RimJ can suppress defects associated with S5(G28D) independent of its acetyltransferase activity. Overexpression of wild-type RimJ in the ΔrimJ or S5(G28D) background by induction of p-rimJ. Mutant RimJ proteins were overexpressed from p-rimJ(C105A), p-rimJ(C54A, C105A) and p-rimJ(C54F, C105A). Numbers and letters after the cysteines (C) correspond to positions in E. coli RimJ sequence that have been mutated to alanine (A) or phenylalanine (F). A. Multiple alignment of RimJ sequences and positions of C54 and C105. Sequence comparisons of RimJ from various prokaryotic species. The NAT domain in E. coli RimJ sequence is underlined. C54 and C105 residues are boxed. The RimJ sequences used in sequence alignment and their accession numbers in parenthesis are as follows.

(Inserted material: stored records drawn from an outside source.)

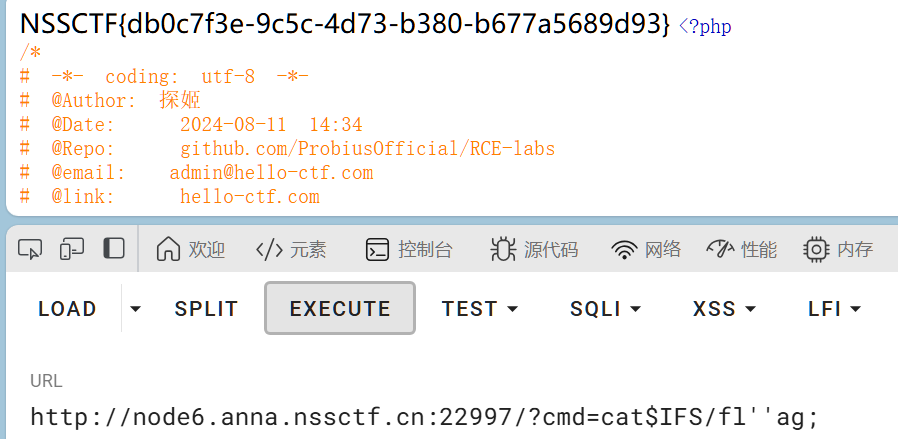898x439 pixels.
Task: Open the 控制台 console tab
Action: pyautogui.click(x=409, y=250)
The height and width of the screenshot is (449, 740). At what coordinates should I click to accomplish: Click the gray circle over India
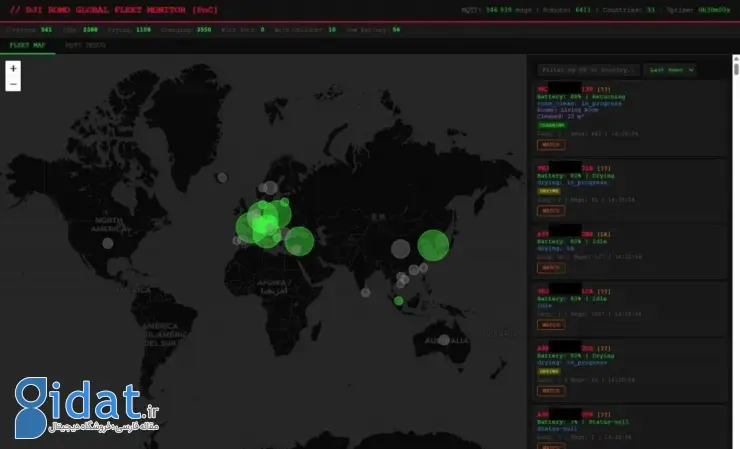(x=400, y=248)
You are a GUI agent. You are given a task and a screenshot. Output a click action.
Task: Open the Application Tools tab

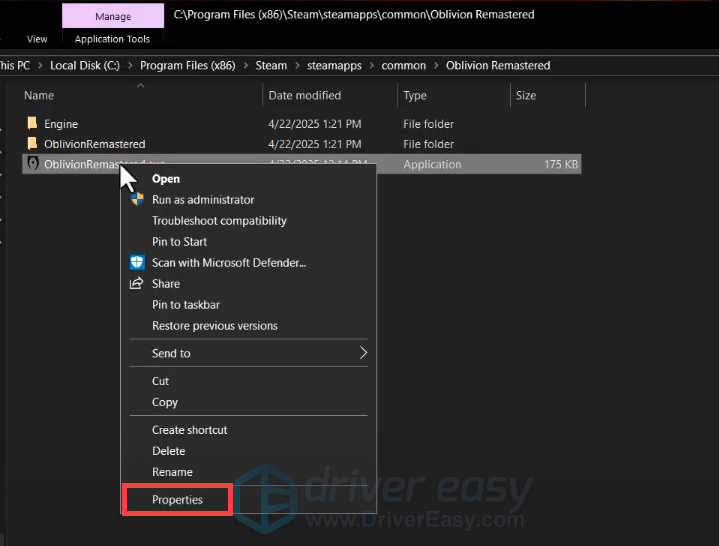(112, 39)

Escherichia: Escherichia coli (NP_415584), Shigella: Shigella flexneri (P0A950), Salmonella: Salmonella enterica (NP_455660), Yersinia: Yersinia pestis (CAL20676), Vibrio: Vibrio cholerae (YP_001216873), Pseudomonas: Pseudomonas aeruginosa (YP_791309). B. Western analysis for acetylated proteins in 30S subunit proteins (TP30) obtained from the ΔrimJ strain (CWZ387) with overexpression of various constructs: (1) p-rimJ (2) p-rimJ(C105A) (3) p-rimJ(C54A, C105A) (4) p-rimJ(C54F, C105A). C. 10-fold serial dilutions of S5(G28D) with various constructs at the non-permissive temperature, 20°C: (1) p-rimJ(C54A, C105A) (2) p-rimJ (3) empty pBAD. D. Sucrose gradient sedimentation analysis of ribosomes from S5(G28D) grown at the non-permissive temperature, 20°C, with the constructs: (1) p-rimJ(C54A, C105A) (2) p-rimJ (3) empty pBAD. Positions of the 30S and 50S subunits and 70S ribosomes are indicated.